Capítulo XIII En la peluqueria de Antoine
A la mañana siguiente de la encuesta, Jane se presentó en la peluquería con los nervios un poco alterados.
El dueño del establecimiento, que se daba el nombre de Antoine, aunque en realidad se llamaba Andrew Leech y cuyas pretensiones de ser extranjero se basaban en tener una madre judía, la recibió de mal talante.
En un lenguaje que se diferenciaba poco del usado en los barrios bajos de Londres, trató a Jane de estúpida. ¿Por qué había tenido que volver en avión? iQué ocurrencia! Aquella salida al extranjero haría mucho daño a su establecimiento.
Cuando hubo desahogado su malhumor, permitió que Jane se retirara, y ésta vio que su amiga Gladys le dirigía un guiño muy significativo.
Gladys era una rubia exuberante de porte altivo, que atendía con una voz desmayada y lejana. En privado, su voz era ronca y alegre.
—No te preocupes, querida —le advirtió a Jane—. Ese viejo bruto está al acecho, esperando ver de qué lado caerá la balanza. Y me parece que no caerá del lado que él espera. Vaya, mira, querida: ya está aquí otra vez esa maldita arpía. iQué pesada! iSupongo que se molestará por todo, como siempre! Espero que no haya traído a su condenado perro faldero.
Poco después, se oía la voz desmayada de Gladys:
—Buenos días, señora. ¿No trae a su lindo pequinés? Vamos a lavarle la cabeza y enseguida podremos solicitar la intervención de monsieur Henri.
Jane acababa de entrar en el compartimiento contiguo, donde esperaba una señora de cabello castaño que se miraba al espejo y le decía a una amiga:
—Querida, tengo una cara verdaderamente espantosa esta mañana. Esto es...
La amiga, hojeando aburridamente un ejemplar del Sketch de tres semanas antes, replicó sin ningún interés:
—¿Eso crees? Yo no te noto el menor cambio.
Al entrar Jane, la amiga aburrida dejó de leer la revista para fijarse con curiosidad en la empleada.
Luego exclamó:
—Es ella. Estoy segura.
—Buenos días, madam —saludó Jane con aquel aire desenvuelto que le era propio y que no le costaba ya el menor esfuerzo—. Hace tiempo que no la veíamos por aquí.
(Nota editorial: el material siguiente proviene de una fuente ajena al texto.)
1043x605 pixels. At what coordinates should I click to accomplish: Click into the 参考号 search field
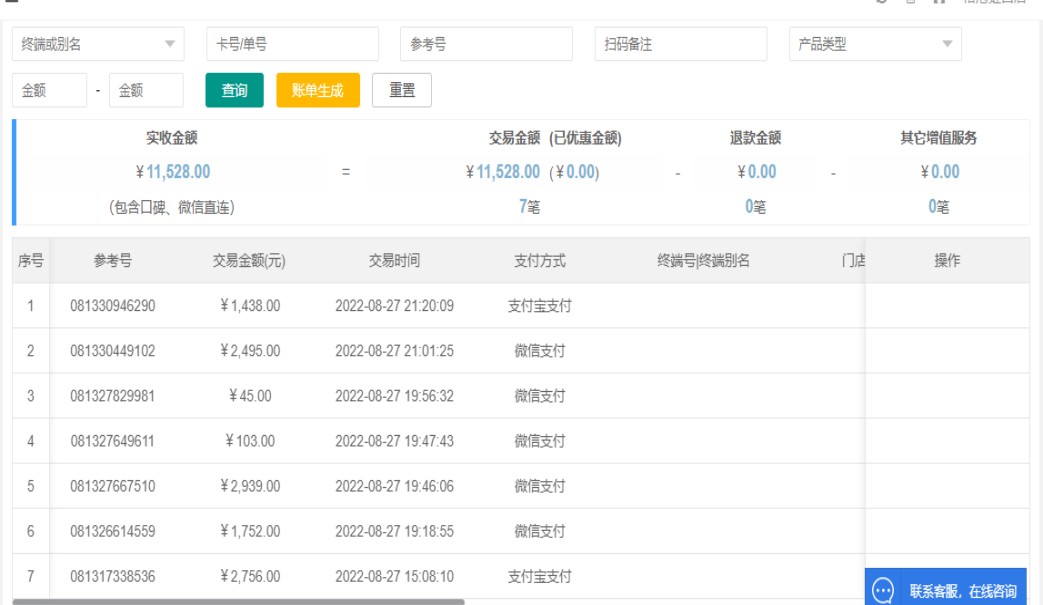[486, 44]
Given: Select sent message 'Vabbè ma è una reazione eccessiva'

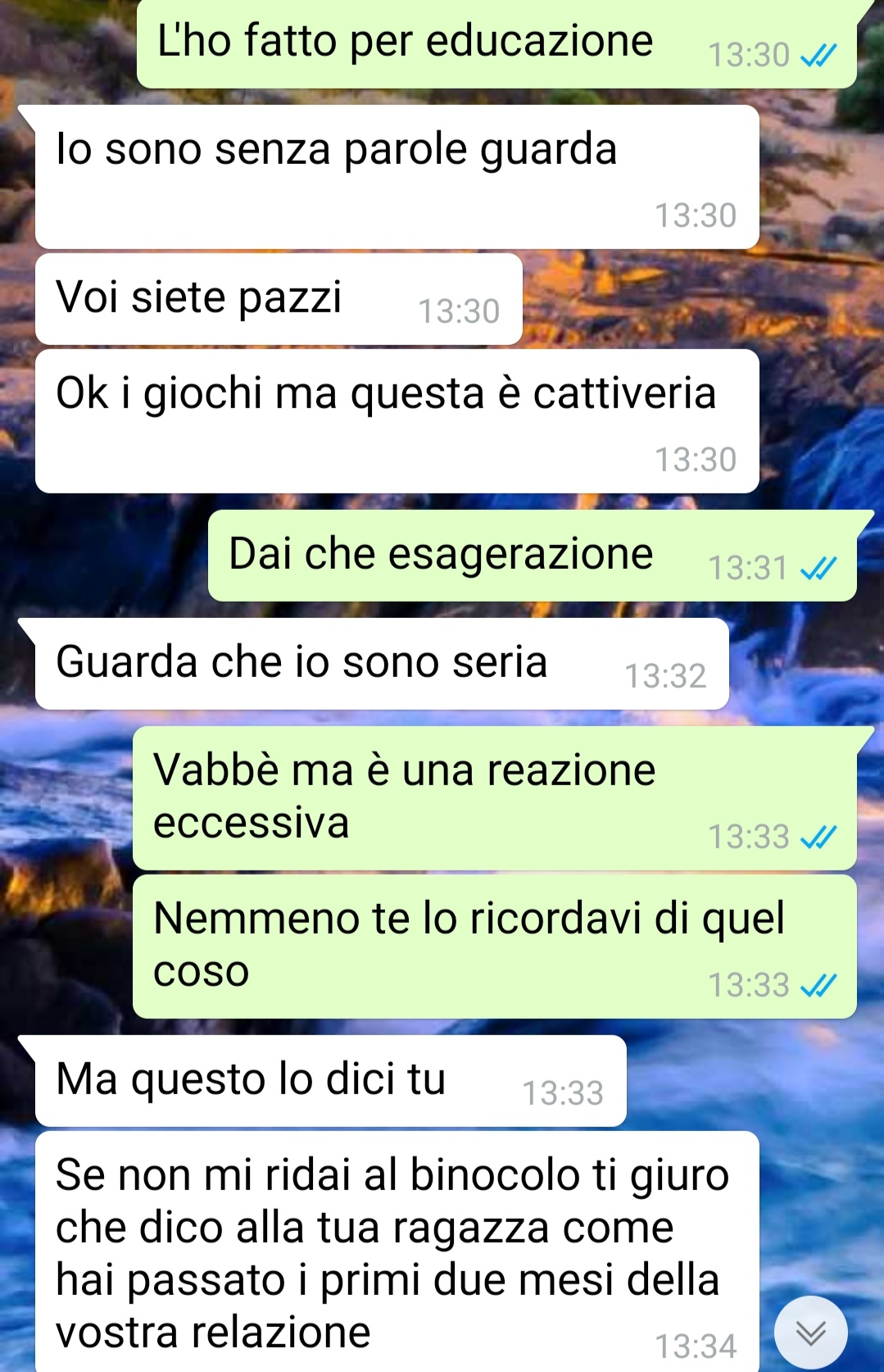Looking at the screenshot, I should click(495, 798).
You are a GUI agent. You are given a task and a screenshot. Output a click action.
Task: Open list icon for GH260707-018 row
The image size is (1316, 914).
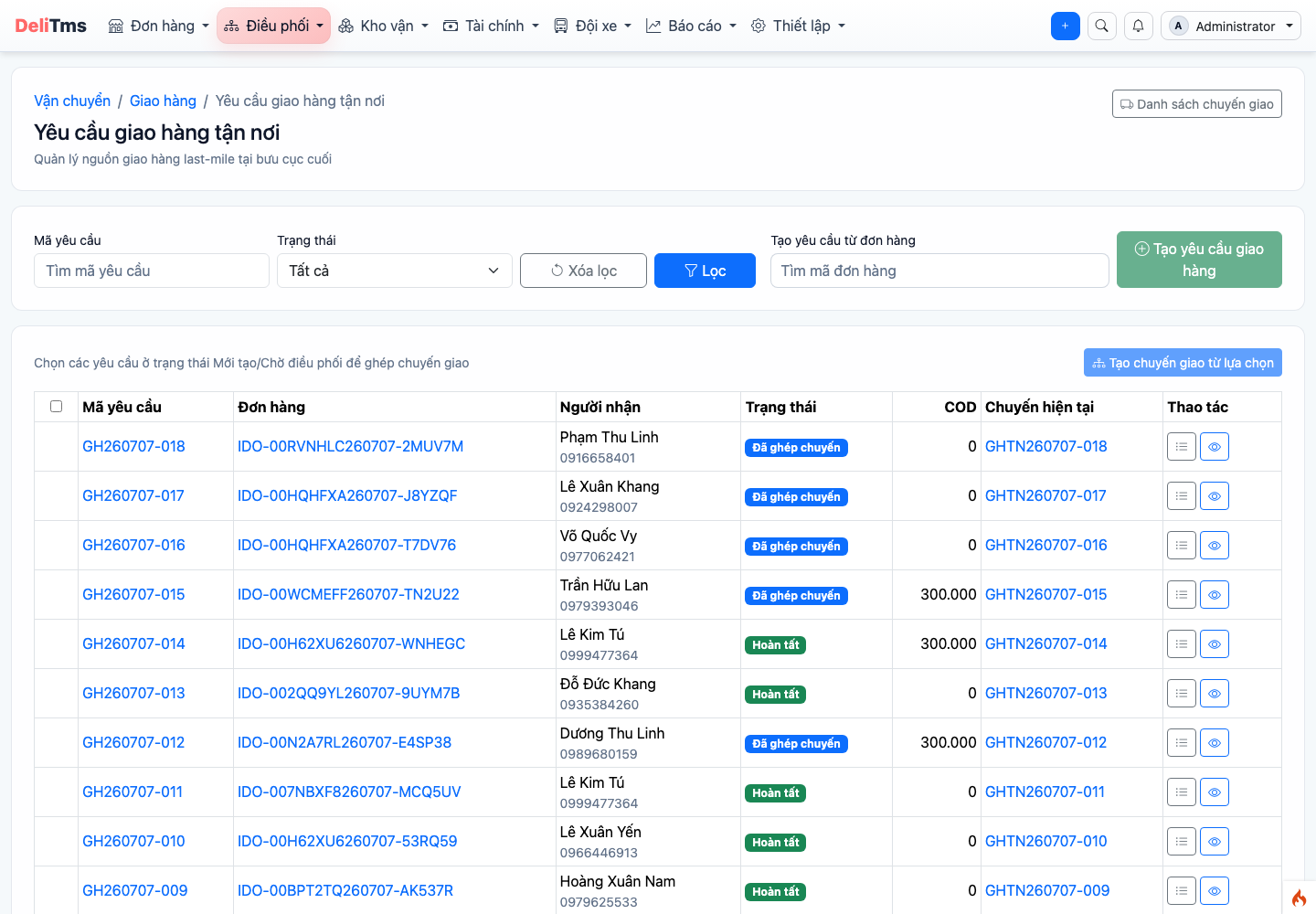pos(1182,447)
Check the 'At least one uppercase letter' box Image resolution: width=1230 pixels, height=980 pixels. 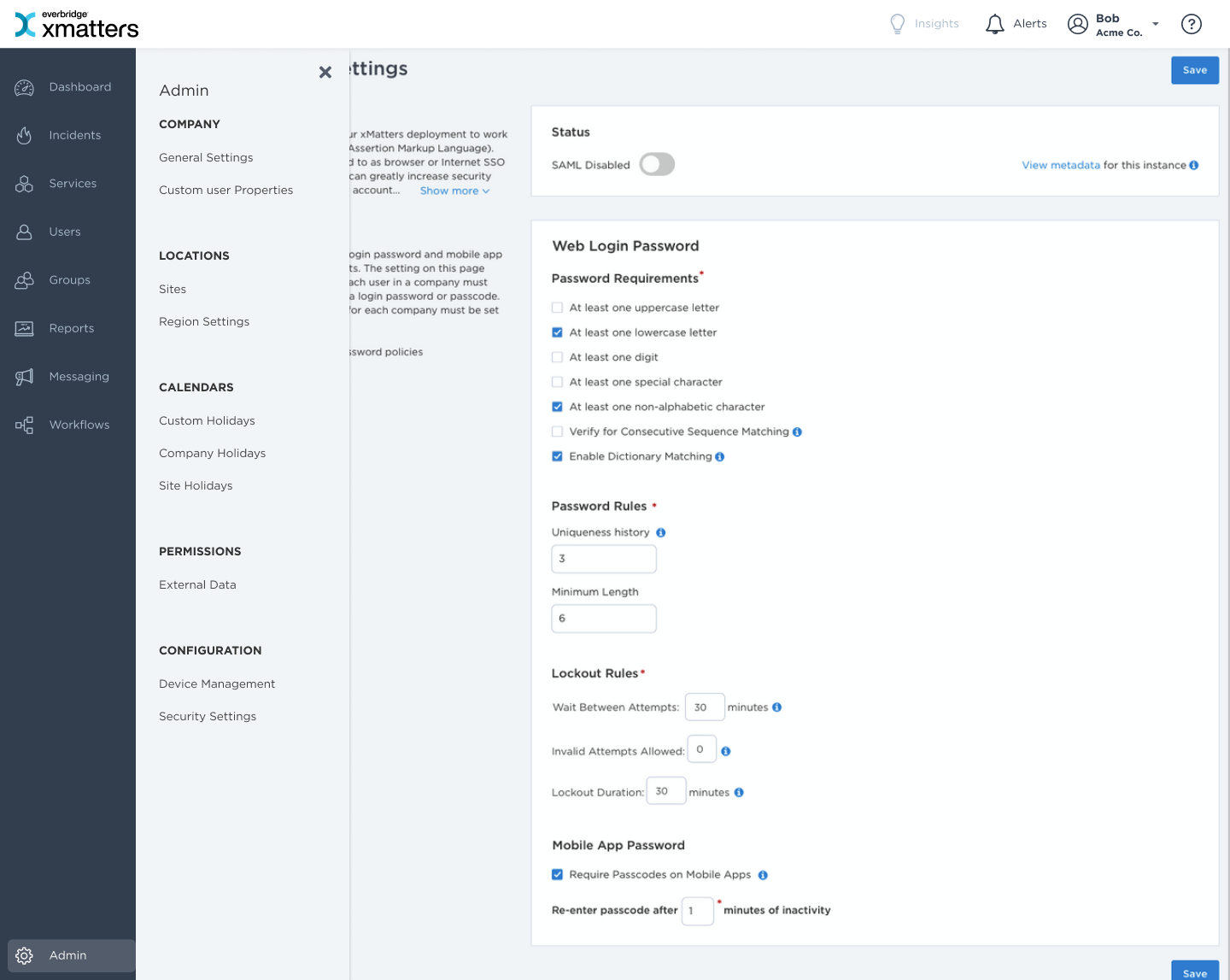[x=558, y=308]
Supongo que ha estado en el extranjero.
—En Antibes —señaló la del cabello castaño, mirando a su vez con el más franco interés.
—iQué suerte! —exclamó Jane con fingido entusiasmo—. Dígame, ¿quiere lavar y secar, o desea teñirse antes?
La aludida se distrajo un momento de la contemplación de la chica para examinar su pelo.
—Creo que podría pasar otra semana. iDios mío! iParezco un esperpento!
—Y bien, querida —comentó la amiga—, ¿qué quieres parecer a estas horas de la mañana?
iAh! Espere a que monsieur Georges acabe con usted —la animó Jane.